I arrived in one of my favorite cities; Nashville. Honky Tonks and restaurants, overflow with music; the aroma of ribs and BBQ waft through the air.
My first book event was held at Canvas Lounge, a funky, groovy space located on Church Street–think SoHo dance club Meets the Warhol Factory at a Rodeo. Yes, it is that cool.
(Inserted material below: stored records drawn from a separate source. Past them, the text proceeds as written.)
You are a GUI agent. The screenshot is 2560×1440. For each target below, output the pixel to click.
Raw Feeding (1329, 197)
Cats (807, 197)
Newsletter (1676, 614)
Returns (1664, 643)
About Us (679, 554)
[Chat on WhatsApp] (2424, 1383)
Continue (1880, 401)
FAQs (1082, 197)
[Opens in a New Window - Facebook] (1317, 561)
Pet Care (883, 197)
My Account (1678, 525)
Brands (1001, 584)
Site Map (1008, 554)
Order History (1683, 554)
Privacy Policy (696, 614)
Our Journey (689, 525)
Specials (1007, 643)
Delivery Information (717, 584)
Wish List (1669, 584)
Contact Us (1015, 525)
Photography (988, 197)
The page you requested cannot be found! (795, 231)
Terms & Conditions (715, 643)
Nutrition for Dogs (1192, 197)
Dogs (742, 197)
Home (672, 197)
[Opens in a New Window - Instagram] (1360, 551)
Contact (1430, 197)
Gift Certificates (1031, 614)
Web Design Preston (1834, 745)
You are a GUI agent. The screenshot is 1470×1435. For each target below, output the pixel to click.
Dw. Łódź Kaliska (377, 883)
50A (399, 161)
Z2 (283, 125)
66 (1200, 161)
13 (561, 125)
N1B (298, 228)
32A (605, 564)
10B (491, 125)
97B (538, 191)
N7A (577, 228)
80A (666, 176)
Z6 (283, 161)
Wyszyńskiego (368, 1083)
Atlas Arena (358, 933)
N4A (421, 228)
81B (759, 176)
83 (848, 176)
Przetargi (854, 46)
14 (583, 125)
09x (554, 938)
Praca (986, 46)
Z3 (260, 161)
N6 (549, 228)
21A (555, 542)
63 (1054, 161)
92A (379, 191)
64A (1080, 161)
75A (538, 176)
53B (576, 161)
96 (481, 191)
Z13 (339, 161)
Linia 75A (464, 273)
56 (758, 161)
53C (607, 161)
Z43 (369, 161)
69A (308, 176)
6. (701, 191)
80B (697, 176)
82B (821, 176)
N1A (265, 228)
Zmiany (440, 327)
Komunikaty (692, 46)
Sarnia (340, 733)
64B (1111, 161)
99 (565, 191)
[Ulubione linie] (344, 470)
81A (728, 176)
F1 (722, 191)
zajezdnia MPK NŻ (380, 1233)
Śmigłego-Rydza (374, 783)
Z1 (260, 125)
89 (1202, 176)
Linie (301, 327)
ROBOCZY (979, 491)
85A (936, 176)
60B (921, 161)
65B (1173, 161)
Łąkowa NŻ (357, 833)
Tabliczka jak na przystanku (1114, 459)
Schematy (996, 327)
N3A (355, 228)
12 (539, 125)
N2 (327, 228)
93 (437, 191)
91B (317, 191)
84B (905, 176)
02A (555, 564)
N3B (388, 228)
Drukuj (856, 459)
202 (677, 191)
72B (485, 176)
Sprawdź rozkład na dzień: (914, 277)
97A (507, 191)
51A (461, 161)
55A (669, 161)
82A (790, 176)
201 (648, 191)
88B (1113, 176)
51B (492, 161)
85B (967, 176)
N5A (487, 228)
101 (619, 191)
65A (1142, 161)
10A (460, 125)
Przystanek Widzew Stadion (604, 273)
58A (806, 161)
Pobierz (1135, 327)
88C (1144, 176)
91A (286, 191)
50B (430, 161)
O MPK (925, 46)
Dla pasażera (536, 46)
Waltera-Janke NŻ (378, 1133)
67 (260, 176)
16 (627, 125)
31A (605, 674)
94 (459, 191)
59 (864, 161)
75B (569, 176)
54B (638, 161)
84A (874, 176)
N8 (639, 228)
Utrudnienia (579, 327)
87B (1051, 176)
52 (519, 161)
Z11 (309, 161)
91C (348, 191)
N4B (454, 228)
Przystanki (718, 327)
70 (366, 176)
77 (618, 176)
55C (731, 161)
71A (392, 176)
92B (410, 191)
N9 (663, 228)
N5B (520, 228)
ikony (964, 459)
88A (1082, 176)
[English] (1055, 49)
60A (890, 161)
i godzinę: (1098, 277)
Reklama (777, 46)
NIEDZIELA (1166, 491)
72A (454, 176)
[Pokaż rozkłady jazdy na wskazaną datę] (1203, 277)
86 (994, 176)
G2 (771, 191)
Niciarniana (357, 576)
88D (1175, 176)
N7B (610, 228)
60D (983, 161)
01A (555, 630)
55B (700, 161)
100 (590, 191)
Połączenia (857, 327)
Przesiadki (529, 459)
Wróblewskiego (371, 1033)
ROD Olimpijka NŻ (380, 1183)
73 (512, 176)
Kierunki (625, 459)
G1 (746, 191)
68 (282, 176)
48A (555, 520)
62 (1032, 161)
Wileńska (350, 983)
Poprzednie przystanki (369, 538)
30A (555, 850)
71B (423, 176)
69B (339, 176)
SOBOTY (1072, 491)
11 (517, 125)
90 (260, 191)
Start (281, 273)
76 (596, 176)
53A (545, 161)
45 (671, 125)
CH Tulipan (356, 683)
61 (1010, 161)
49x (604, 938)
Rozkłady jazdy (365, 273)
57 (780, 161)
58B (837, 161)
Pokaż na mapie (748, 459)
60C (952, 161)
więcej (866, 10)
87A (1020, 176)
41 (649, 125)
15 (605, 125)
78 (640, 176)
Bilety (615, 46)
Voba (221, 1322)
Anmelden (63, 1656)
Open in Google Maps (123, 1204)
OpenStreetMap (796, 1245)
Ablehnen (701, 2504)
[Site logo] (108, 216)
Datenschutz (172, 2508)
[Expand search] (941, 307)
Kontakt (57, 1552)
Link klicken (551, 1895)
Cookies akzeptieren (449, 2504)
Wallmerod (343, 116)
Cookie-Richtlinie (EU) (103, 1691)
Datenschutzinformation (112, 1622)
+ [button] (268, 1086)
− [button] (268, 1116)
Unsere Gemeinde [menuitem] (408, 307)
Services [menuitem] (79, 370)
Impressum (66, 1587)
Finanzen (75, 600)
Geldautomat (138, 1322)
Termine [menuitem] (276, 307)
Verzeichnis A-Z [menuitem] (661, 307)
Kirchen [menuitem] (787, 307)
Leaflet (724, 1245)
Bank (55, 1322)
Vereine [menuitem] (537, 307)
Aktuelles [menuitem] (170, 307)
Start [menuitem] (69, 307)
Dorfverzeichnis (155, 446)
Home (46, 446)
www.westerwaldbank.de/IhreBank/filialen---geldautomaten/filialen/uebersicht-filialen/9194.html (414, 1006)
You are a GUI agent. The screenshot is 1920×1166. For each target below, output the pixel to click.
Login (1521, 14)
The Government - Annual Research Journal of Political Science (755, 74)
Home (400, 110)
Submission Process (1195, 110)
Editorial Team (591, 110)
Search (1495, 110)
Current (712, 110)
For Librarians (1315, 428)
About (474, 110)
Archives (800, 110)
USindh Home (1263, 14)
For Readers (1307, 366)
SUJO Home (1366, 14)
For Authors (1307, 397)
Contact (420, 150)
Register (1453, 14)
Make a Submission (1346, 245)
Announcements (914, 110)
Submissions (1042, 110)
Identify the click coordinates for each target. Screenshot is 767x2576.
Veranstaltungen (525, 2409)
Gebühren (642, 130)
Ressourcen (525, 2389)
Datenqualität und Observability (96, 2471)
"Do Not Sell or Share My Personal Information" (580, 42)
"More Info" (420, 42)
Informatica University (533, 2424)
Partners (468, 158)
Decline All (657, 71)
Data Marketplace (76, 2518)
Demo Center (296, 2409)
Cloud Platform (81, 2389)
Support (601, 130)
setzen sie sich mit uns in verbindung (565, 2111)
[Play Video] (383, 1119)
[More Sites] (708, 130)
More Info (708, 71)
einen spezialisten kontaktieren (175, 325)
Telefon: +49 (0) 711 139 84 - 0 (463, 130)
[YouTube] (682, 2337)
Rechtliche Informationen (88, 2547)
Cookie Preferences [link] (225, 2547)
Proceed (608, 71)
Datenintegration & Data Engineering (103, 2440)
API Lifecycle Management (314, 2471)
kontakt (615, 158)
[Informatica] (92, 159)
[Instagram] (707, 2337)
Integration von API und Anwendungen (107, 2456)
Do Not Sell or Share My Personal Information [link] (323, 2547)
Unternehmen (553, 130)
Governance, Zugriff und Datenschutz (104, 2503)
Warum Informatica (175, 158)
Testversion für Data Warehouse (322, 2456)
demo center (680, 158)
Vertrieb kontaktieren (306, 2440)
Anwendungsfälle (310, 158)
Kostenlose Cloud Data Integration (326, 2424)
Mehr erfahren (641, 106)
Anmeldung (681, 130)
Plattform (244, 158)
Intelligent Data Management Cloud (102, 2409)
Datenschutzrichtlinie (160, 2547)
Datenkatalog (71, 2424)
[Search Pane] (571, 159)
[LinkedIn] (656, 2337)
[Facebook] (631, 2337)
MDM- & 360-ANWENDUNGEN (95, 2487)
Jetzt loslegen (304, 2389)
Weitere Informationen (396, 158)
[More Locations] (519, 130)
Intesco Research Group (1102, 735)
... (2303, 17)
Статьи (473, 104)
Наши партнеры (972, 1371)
Energetic bartenders serving concoctions of booze and brew, neon LOVE sign adorning the wall, DJ spinning trax from metal hair bands to Disco Divas.
I indulged in a local beer from Yazoo, a lightly hopped Pale Ale crafted in Nashville’s first production brewery since Prohibition, who opened its doors in 2003. Soon, I was greeted under the spinning disco ball, by handsome manager/host extraordinaire, Seth who was wearing a vintage Iron Maiden shirt; which elevated the ‘hip‘ factor by degrees—(I say ‘hip’, not ‘hipster’).
When I arrived, The Music City Sisters were present in true Sister fashion and Southern hospitality; having created a spread of food that would serve a third world nation; homemade brownies–(thank you Sherri Gray, yum!), meatballs, cheeses, pasta…and, of course, they did so in the stylishly fashionable manner, only a Sister can. Sister Terry Yaki immediately welcomed me and made me feel welcome and special. (Thank you for that love.)
Having been involved peripherally with the Sisters in San Francisco, I am well versed in their mission and their work. It has been so interesting traveling across the country, visiting other houses and seeing how ‘the work‘ manifests. The Music City Sisters are part of the evergrowing conversation surrounding human rights and their house, which became fully professed in 2009, gives testament to that. They have pioneered several fundraisers in their community, including H8’s A Drag; a charity, fundraiser, which features talented performers and entertainers, raising funds for varied non-profit organizations in the community.
Part of the Sister Mission is to ‘promulgate universal joy‘, and the Music City Sisters, do this and more, by their very presence; focusing on community engagement, conversation, and presence of spirit.
We commandeered a small booth and put the book, shirts, and prints on display. People came by, plates overflowing with homemade food and treats, and chatted. Many of the questions, were from the community about the San Francisco house; how they do this? Did they do that? It was a genuine inquiry of discovery of who, what, why and how the Sisters were.
We were able to raffle a book and a shirt to raise funds for underserved non-profits in the community. Look at these lovelies—-
Sister Faegala, who has been integral in coordinating the entire tour of the south–(thank you!), is not only a Fully Professed Sister of Perpetual Indulgence, but acts as Mistress of Archives, and Mistress of Habits in the Music City. She also serves as the Co- Mistress of Missions with Sister Unity from the Los Angeles House, for the United Nuns Privy Council. The UNPC includes appointed delegates from all the houses in North America. They oversee the process of training new houses as they come into existence. She dubs herself and her work “as spreading JOY in the Diaspora through habitual armchair ministry and global ministerial adventures–all with the goal of eradicating stigma, hate, and guilt.” She is one busy nun–or as they might say, A Nun on Fire.
As the disco ball swirled overhead and the DJ turned the tunes towards an evening guaranteed to be filled with shaking booties and extended dance mixes; I chalked the night up as a huge success. Items were sold, funds were raised and forever friends were made in Music City on the backdrop of Canvas Lounge; a one-size-fits-all space, where everyone belongs and all people, no matter who you are, seamlessly fit in.